Hans, nogmaals dank voor wat je met jouw wijze woorden en openhartigheid vanochtend in mij aansprak.
Johanna
Wat een prachtige droom. Inderdaad, die sluit precies aan. Het aanraken, de handen, in plaats van het oordeel. Dank je wel. Hans
Beste Mijnheer Hans Korteweg. Machteloos voelen over de wereldpolitiek hoort bij mijn bestaan. Met afschuw kijken naar het gebeuren waarin ik niet meer begrijp waarom ik het verdien in een veilige omgeving te wonen en anderen daar geen aanspraak op kunnen maken. De grenzen dicht als antwoord ingegeven door onverdraagzaamheid is geen oplossing. Haat zaaien van haat is geen oplossing. Het nieuws, de waan van alle dag is geen oplossing. De informatievoorziening is geen oplossing. Vandaar dat ik de informatie blok, de moderne telefoon blok omdat daar informatie gewetenloos is. Het alternatief is geworden voor menselijk contact.
Ik wens U en mijzelf sterkte met de grote vragen van het bestaan en probeer de rouw te accepteren.
Met vriendelijke groet,
Paul.
Dank
IK denk dat Jezus het niet beter had kunnen verwoorden
Ach Hans, Vanaf je eerste alinea ben ik nu al aan het huilen.
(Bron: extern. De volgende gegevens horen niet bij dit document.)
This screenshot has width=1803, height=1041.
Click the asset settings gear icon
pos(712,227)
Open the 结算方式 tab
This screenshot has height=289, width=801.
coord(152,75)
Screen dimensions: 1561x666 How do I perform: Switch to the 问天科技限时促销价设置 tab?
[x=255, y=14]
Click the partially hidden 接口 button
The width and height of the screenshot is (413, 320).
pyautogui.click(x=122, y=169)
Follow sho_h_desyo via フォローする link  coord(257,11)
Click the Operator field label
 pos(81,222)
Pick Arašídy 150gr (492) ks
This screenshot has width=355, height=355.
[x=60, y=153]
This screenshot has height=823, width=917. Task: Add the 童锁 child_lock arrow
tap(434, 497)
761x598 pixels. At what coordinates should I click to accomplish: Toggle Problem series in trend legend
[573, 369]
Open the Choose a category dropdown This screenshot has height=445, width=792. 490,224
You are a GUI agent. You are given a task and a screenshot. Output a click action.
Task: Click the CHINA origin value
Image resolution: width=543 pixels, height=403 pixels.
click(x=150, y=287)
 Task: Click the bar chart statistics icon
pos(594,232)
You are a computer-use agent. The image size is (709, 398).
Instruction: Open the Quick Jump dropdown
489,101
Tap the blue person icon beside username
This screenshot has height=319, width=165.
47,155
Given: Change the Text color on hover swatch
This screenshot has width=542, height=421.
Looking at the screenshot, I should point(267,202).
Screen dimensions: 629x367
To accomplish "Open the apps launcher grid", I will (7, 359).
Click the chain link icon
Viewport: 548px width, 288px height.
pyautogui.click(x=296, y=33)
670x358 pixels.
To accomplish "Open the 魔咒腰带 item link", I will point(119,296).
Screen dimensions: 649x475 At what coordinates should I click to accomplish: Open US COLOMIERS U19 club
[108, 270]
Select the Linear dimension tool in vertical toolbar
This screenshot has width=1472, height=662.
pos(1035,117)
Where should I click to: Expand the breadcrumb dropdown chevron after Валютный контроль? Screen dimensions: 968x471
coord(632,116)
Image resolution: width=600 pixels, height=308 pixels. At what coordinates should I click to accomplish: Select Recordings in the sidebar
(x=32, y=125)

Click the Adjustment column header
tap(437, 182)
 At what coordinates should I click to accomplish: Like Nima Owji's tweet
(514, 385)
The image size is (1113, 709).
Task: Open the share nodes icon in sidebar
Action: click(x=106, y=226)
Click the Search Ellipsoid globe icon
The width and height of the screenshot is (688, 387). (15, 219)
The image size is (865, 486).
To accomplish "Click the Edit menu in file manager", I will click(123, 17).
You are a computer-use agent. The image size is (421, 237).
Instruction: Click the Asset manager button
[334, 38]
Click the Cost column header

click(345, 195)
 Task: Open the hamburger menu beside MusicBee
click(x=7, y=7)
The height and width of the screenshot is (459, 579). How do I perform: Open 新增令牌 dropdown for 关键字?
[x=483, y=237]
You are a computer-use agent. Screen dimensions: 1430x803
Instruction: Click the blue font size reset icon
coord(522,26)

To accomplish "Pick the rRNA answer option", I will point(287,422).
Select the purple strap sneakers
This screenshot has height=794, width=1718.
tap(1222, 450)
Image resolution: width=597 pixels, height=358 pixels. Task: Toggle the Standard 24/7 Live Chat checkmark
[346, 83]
De stop is uit het vat gevlogen toen ik eindelijk het woord ‘rouw’ herkende als datgene wat ik -vooral het laatste jaar – als voornaamste gevoel met me mee draag als ik denk aan wat er nu in de wereld in extremo gebeurt in leugens verwarring, onrecht en bloedvergieten. Ik kan niet ophouden met huilen en moet eerst afsluiten.
Dank je wel Hans. Dit is me uit het hart gegrepen. Hartelijke groet, Manjudhi
Dag lieve en wijze Hans, Dit is de kern. Dit is waar het om gaat. In het vanuit mededogen delen van pijn, kunnen we weer helen. En daarvoor kunnen we altijd kiezen. Ik rouw met je mee. En blijf hopen op de wijsheid van dit proces, in en om ons heen.
Raak, Hans. Medeleven. In de rouw. Wat wij mensen elkaar aandoen, ik kan het niet vatten. Alleen een andere keuze maken.
Lieve lieve Hans, ik huil met je mee.